__DATA TO PROCESS__.
>>>>>
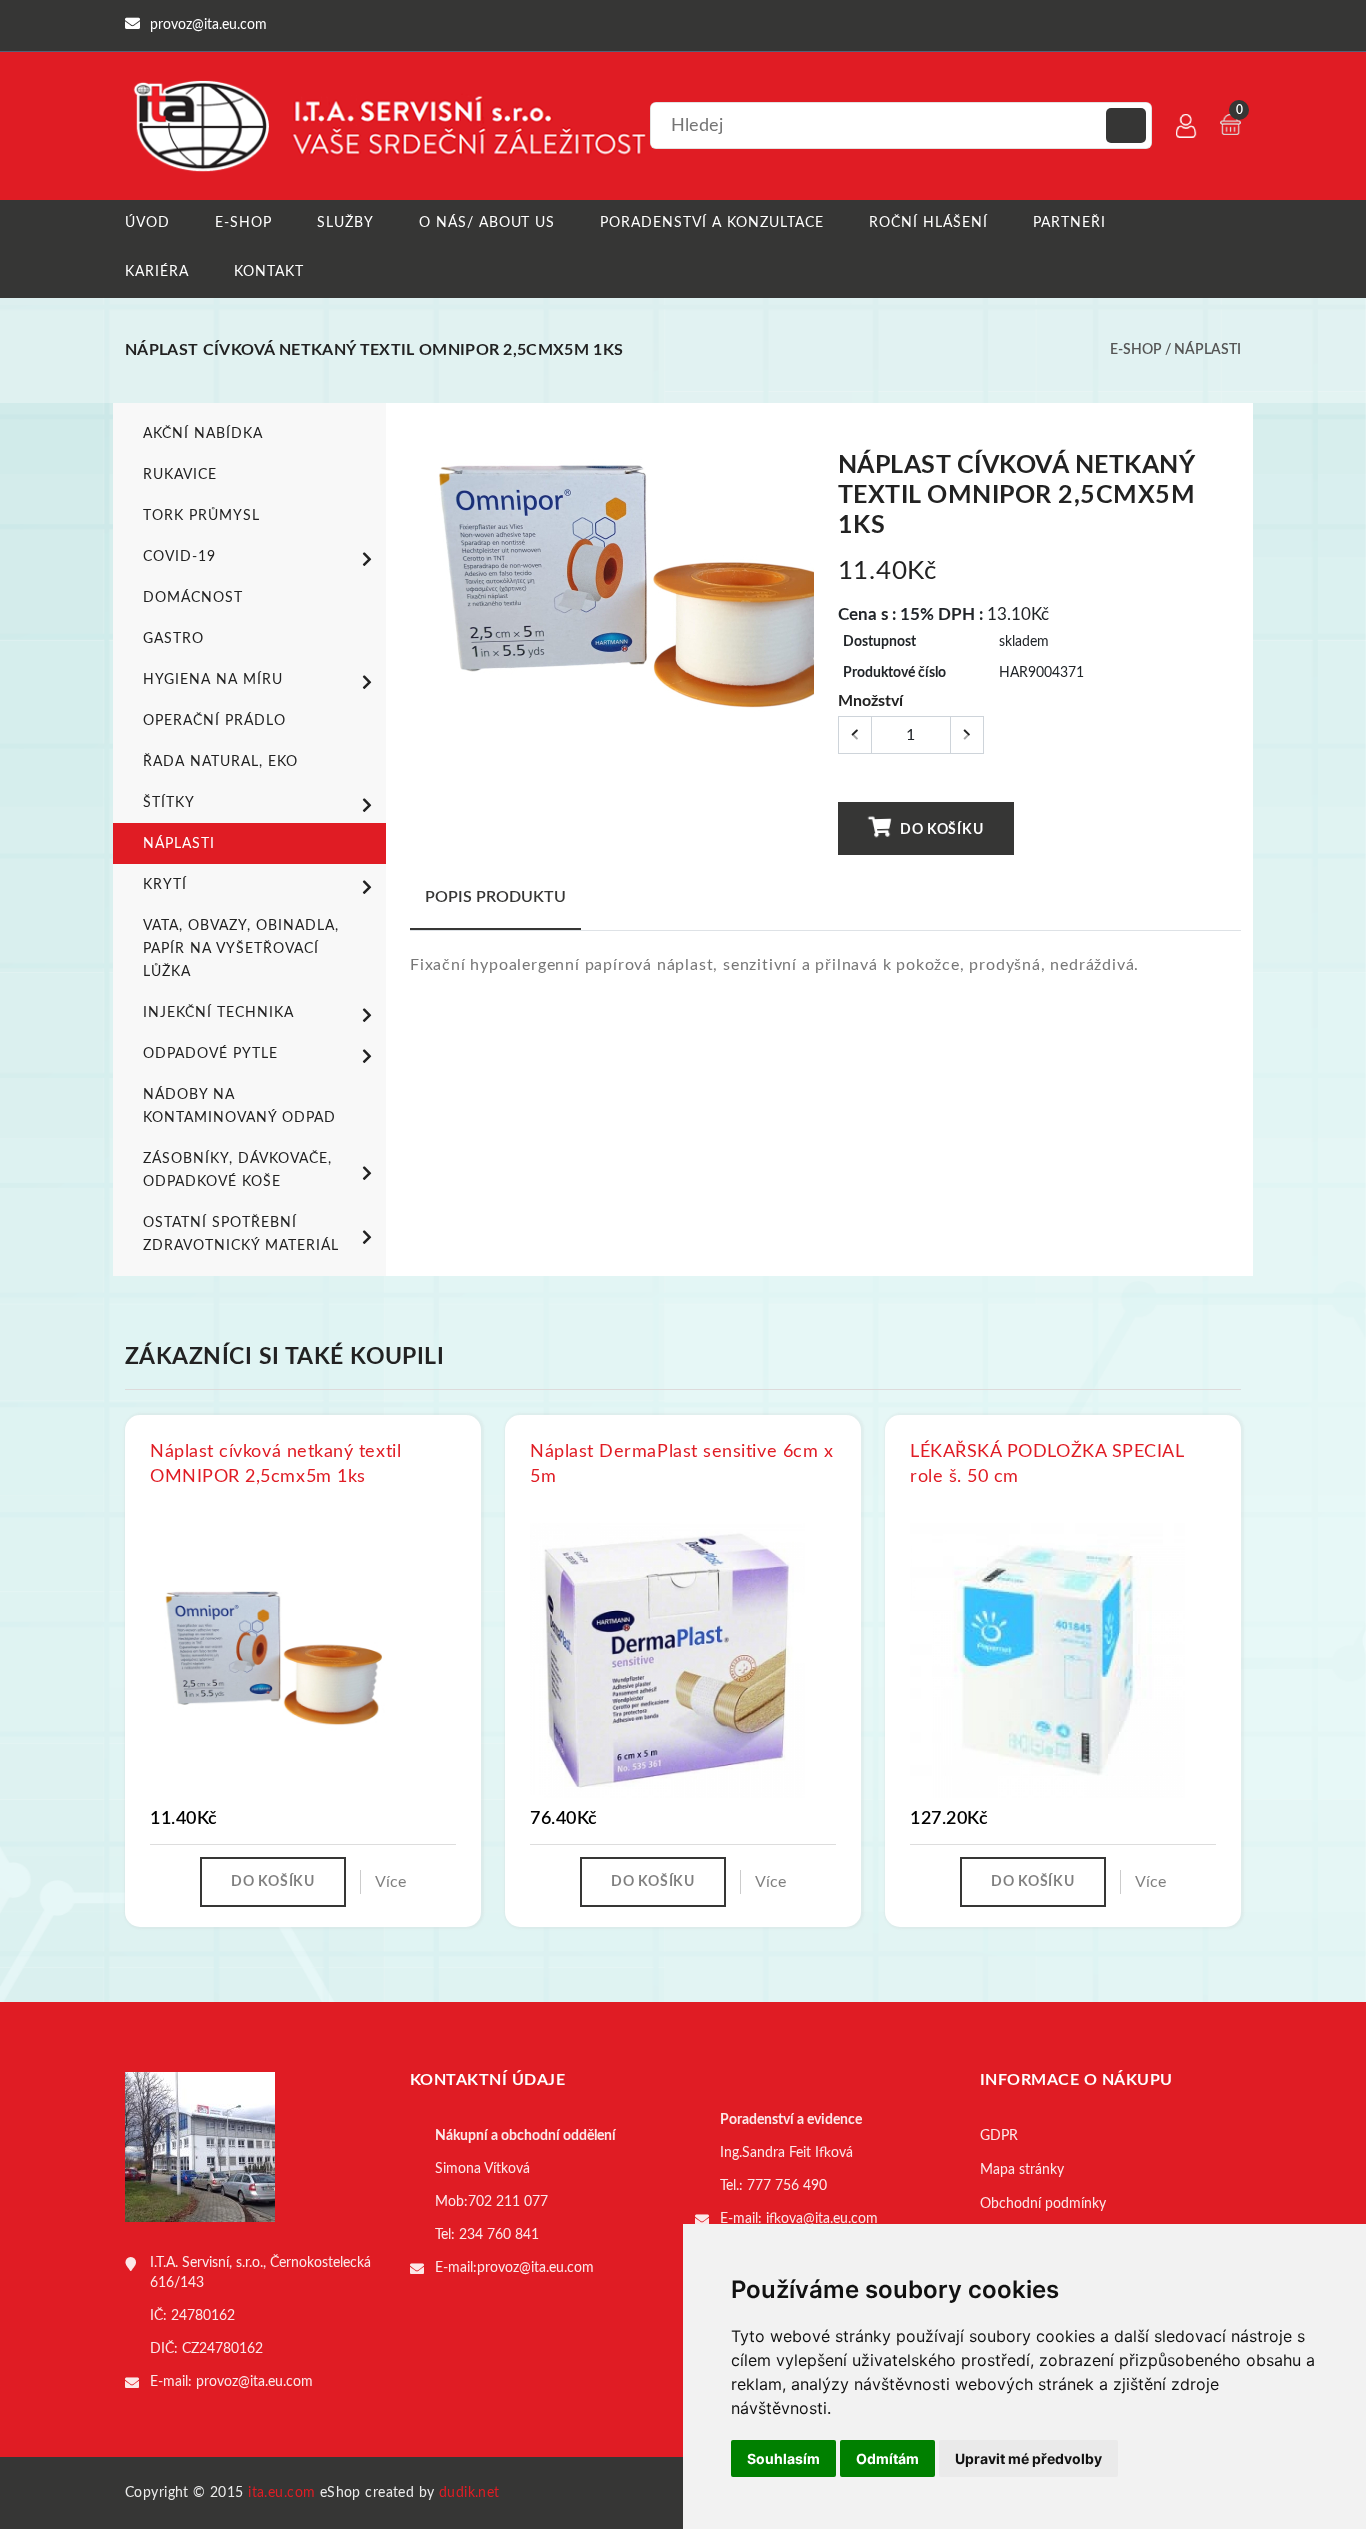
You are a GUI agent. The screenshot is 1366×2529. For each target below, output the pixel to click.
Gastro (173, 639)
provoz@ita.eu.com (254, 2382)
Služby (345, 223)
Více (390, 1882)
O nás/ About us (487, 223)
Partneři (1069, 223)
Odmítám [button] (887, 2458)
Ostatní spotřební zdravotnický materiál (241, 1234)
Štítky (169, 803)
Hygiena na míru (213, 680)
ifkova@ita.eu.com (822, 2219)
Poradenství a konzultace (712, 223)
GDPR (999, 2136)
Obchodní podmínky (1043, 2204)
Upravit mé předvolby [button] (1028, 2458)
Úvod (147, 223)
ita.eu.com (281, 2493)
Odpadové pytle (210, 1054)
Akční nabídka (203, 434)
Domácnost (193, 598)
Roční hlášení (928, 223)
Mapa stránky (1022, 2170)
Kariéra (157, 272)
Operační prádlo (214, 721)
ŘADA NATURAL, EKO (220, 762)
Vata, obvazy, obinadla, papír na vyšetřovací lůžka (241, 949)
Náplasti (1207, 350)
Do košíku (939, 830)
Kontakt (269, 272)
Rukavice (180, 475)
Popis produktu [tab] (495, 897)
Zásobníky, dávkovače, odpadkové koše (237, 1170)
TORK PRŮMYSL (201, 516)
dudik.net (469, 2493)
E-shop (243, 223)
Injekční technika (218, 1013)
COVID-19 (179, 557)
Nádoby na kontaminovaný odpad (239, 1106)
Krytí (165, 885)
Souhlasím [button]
<<<<<
__EXERCISE DESCRIPTION__.
Show all lines from the listing above in which "button" appears.

__THE COMPLETED TASK__.
Odmítám [button] (887, 2458)
Upravit mé předvolby [button] (1028, 2458)
Souhlasím [button]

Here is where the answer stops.